-- start of Extract to read --

In today’s “seller’s or landlord’s market,” the pursuit of the Off-Market transaction becomes increasingly utilized as available inventory is scarce.  Therefore, when an agent finds an owner considering selling or leasing a property, that agent, who generally has one or more clients looking for similar property, will encourage a buyer or tenant he knows to make an offer. Conversely, if an agent cannot find a listed property for a buyer or tenant,  he may advise them to entice an owner into selling or leasing by making an Off Market offer.   Therefore, in these scenarios, can negotiating an Off-Market deal benefit the owner, the buyer, the tenant, the agent, or all parties equally? I believe the answer is “yes” to all parties if handled properly and professionally.
                                                                                             
Let us briefly explore this type of transaction from the owner’s perspective to determine if this situation is advantageous.
Pluses:
Discretion:  Is there a benefit to the seller in keeping the transaction discrete or confidential?  Perhaps they do not want neighbors, employees, competitors or others to know about the deal until it is done.

-- end of Extract to read --
-- start of Supplied material --

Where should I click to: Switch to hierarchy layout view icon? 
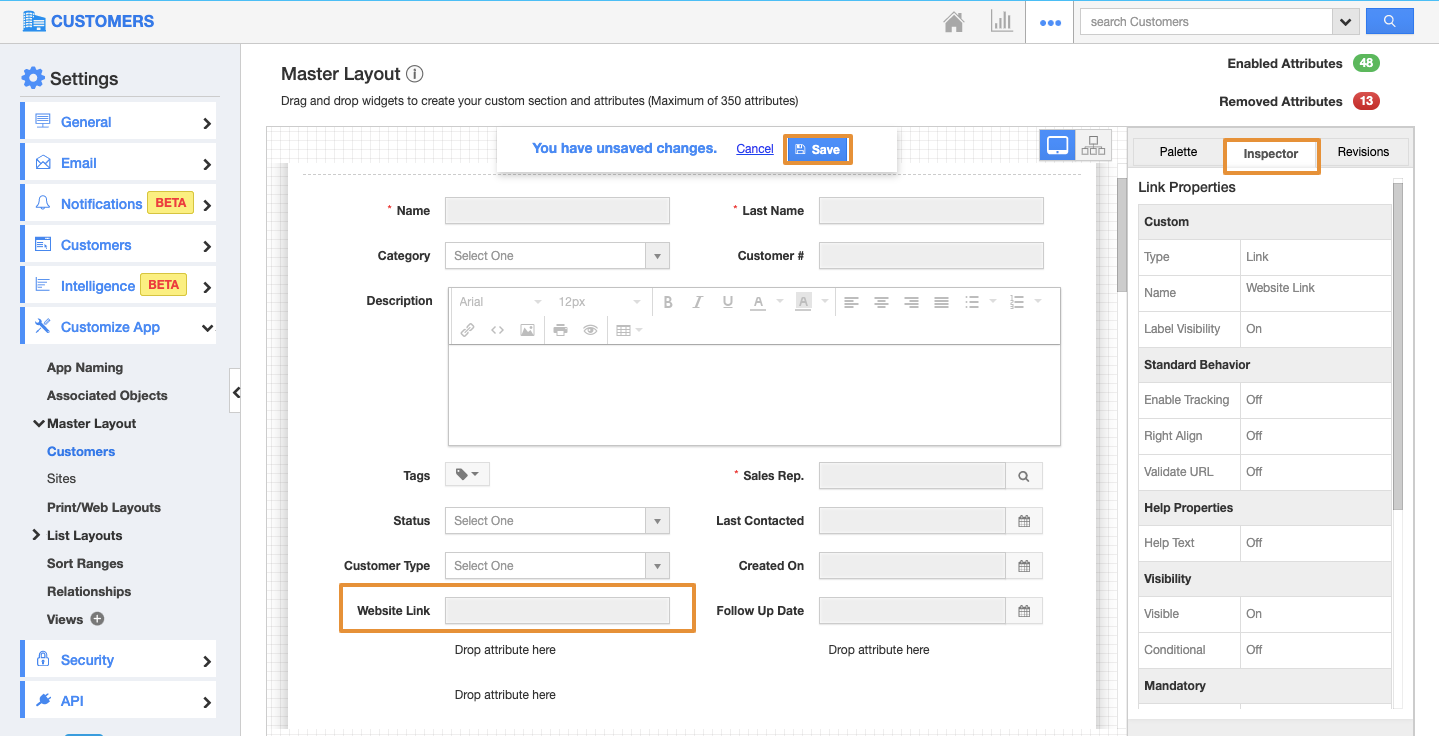click(1093, 146)
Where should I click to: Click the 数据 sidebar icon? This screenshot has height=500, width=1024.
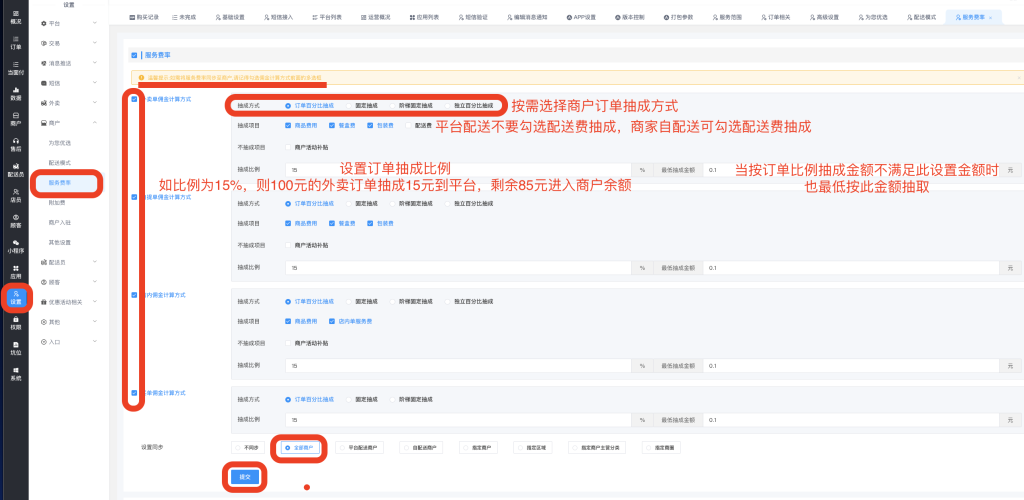[x=15, y=95]
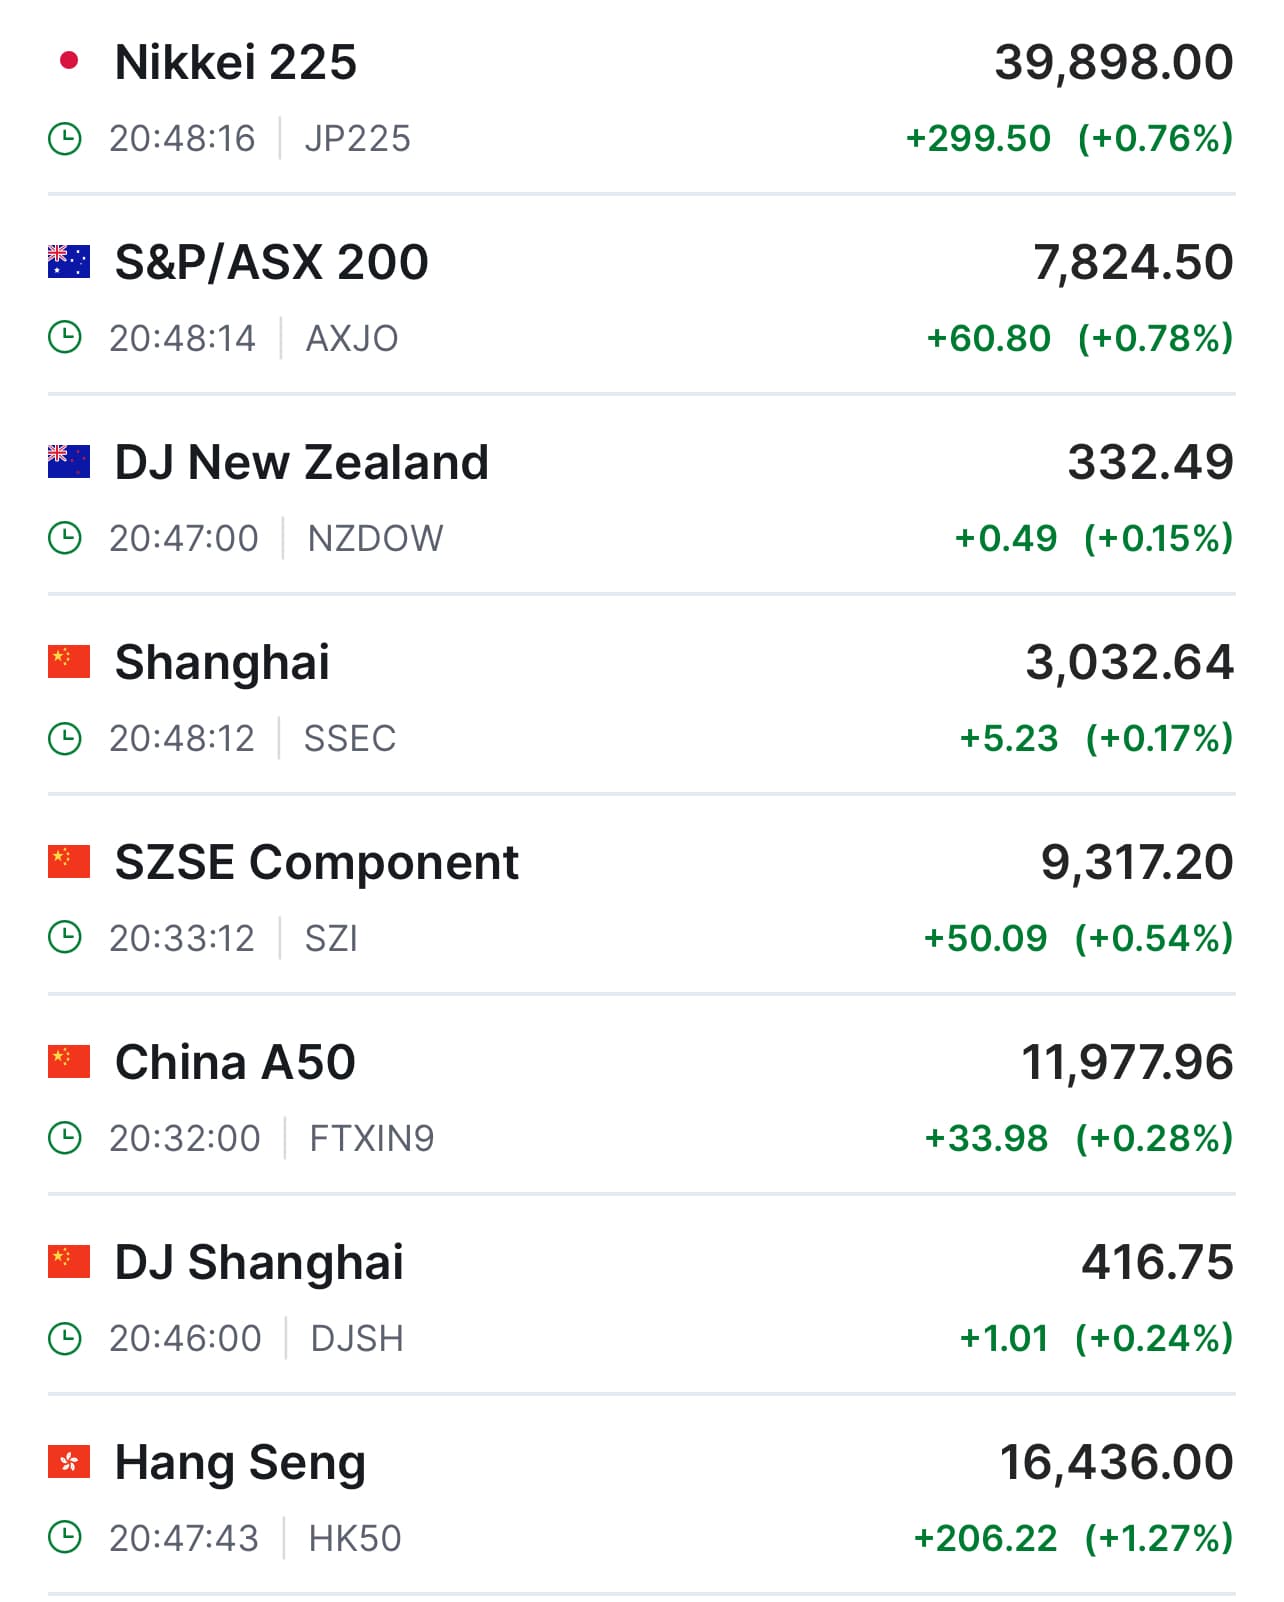Screen dimensions: 1284x1602
Task: Tap the FTXIN9 ticker symbol
Action: coord(372,1138)
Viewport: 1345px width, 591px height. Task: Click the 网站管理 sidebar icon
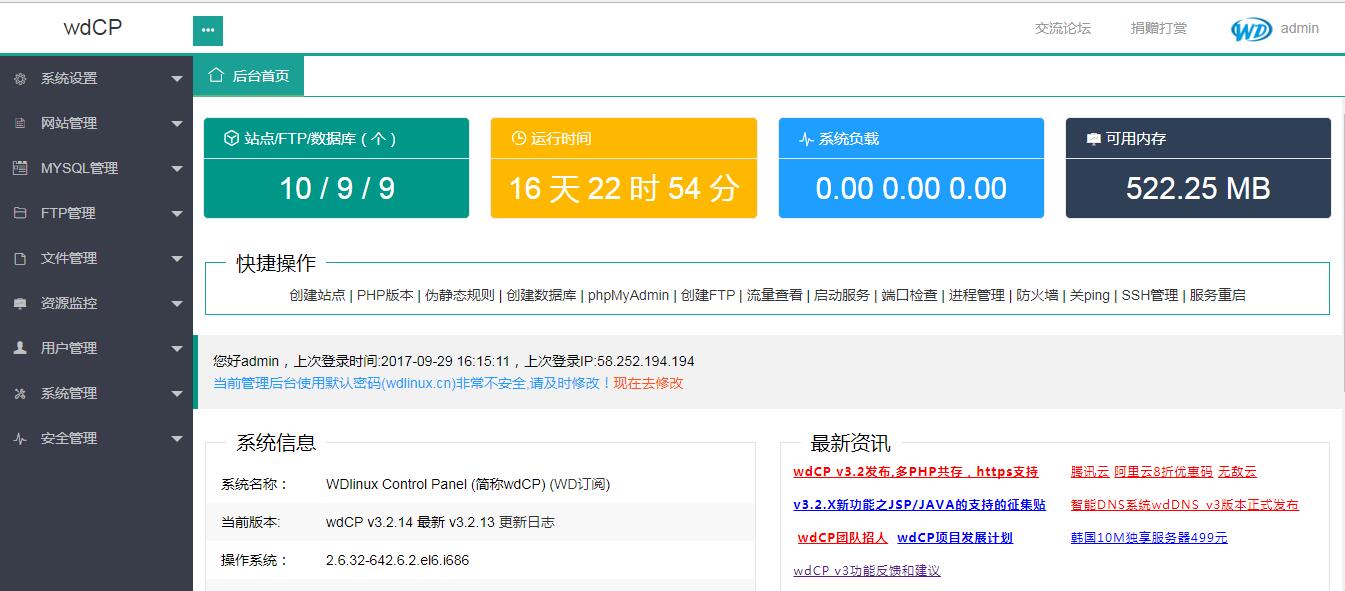coord(20,124)
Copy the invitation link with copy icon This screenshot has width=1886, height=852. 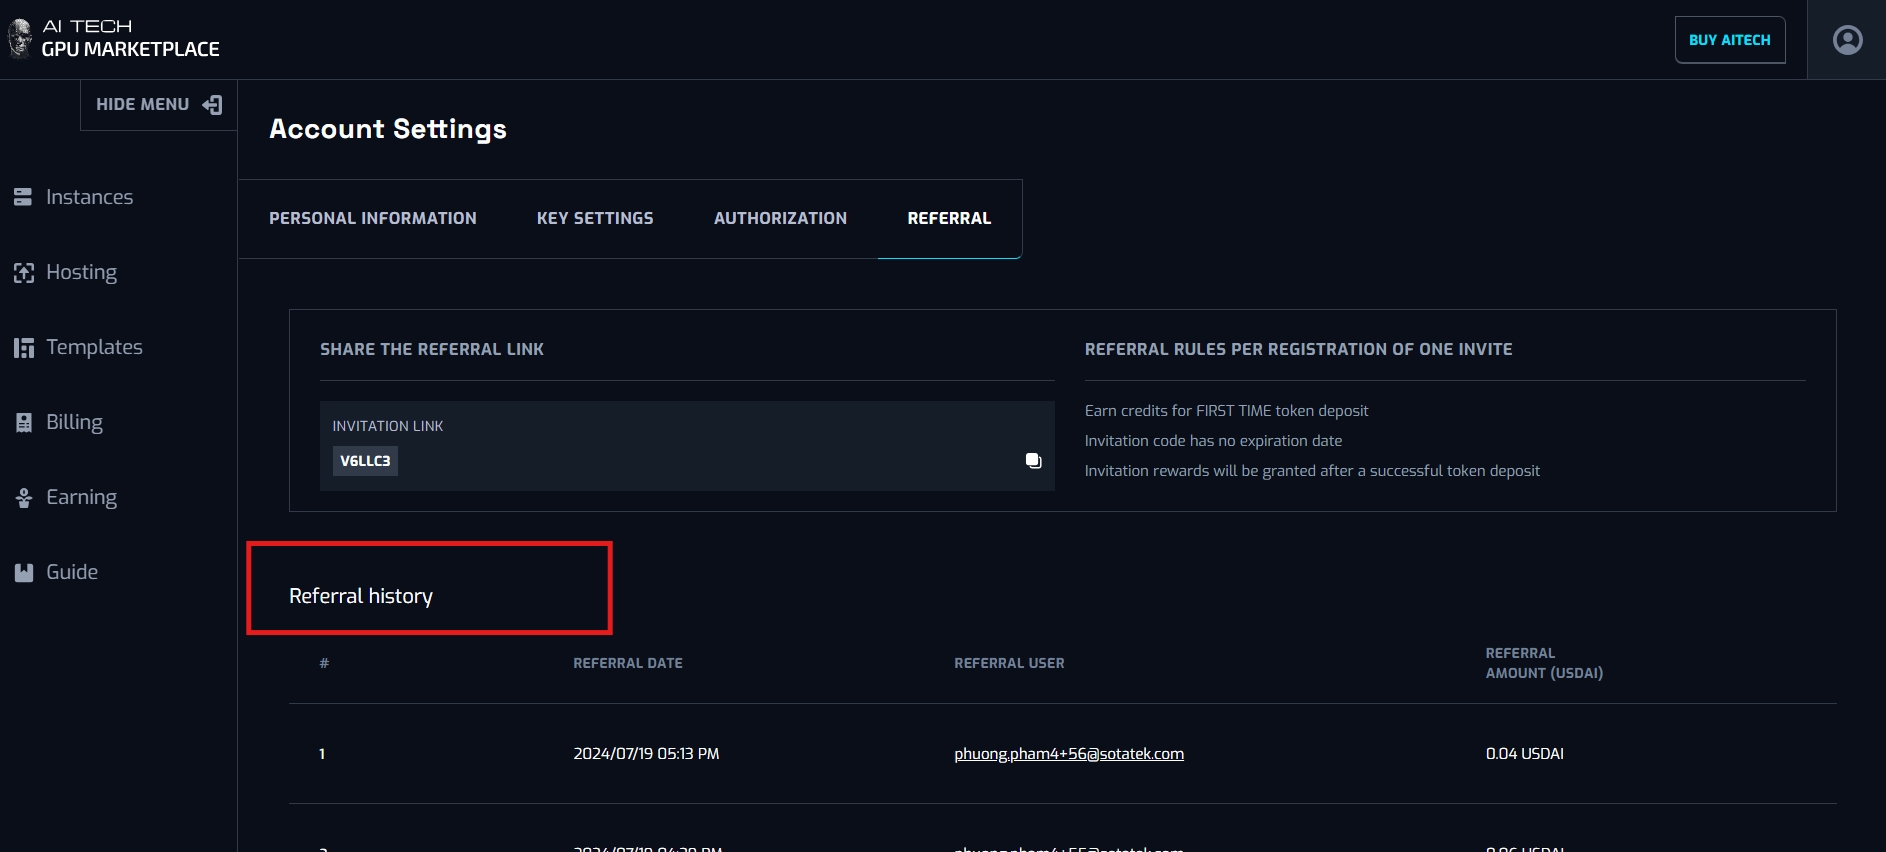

-- end of Supplied material --

[Parts of the exercise]
(1) Rewrite the paragraph of the passage on off-market deals that begins "In today’s" as a short list, keeping its main facts.
(2) Decide whether each statement agrees with the passage on off-market deals. For each one, answer yes or no and quote the words of the passage that decide it.
(a) The writer thinks an Off-Market deal can benefit every party when it is handled properly and professionally.
(b) The passage examines this type of transaction from the buyer's point of view.
(c) Off-Market transactions are used less often when available inventory is scarce.
(3) Carry on the passage on off-market deals from the point where it stops.

[Results for each task]
(1)
- In a seller's or landlord's market, Off-Market transactions are used more because available inventory is scarce.
- An agent who finds an owner considering selling or leasing will encourage a buyer or tenant to make an offer.
- An agent who cannot find a listed property for a buyer or tenant may advise them to make an Off-Market offer to entice an owner.
- The writer believes an Off-Market deal can benefit all parties if it is handled properly and professionally.

(2)
(a) Yes: "I believe the answer is “yes” to all parties if handled properly and professionally."
(b) No: "Let us briefly explore this type of transaction from the owner’s perspective"
(c) No: "the pursuit of the Off-Market transaction becomes increasingly utilized as available inventory is scarce"

(3)
Focus:  Dealing with only one or a select group of interested parties can limit potential disruption of the owner’s business caused by  full-fledged public marketing efforts; this can create a very efficient sales process.
Leverage in Negotiations:  Owners can be more firm in price, since the perception is that they do not ‘have to sell.’ An agent Inviting several buyer groups to the table can also create a competitive bid scenario where qualified groups push up the price.
Minuses:
Limited Exposure:  You are not exposing your property to the highest number of prospects, which could potentially lead to missing that ideal buyer who would have paid a premium or offered better terms.
Time:  Time can be spent evaluating offers that may not be acceptable or that do not materialize into a closed transaction.
 
Now, let us consider the plusses and minuses of the Off-Market offer scenario from the Buyer’s perspective:
Pluses:
Opportunity:  Pursuing these types of transactions will open up more opportunity for someone who wants or needs a property.
Focus:  Generally speaking, they would be the only one or part of a smaller group actively negotiating with the Seller, and this will result in more of the Seller’s attention on them in making the deal.
Time:  Off market negotiations can create an environment allowing more time for negotiations and Buyer’s due diligence.
 
Minuses:
Time Spent: Buyers can spend time considering, preparing and presenting an offer where the Seller may not even really want to sell at this point.
Price:  If they really want the property, they may have to pay a premium to get it.
Motivation:  Buyers are generally more of the drivers of this type of transaction, and this gives Seller’s leverage.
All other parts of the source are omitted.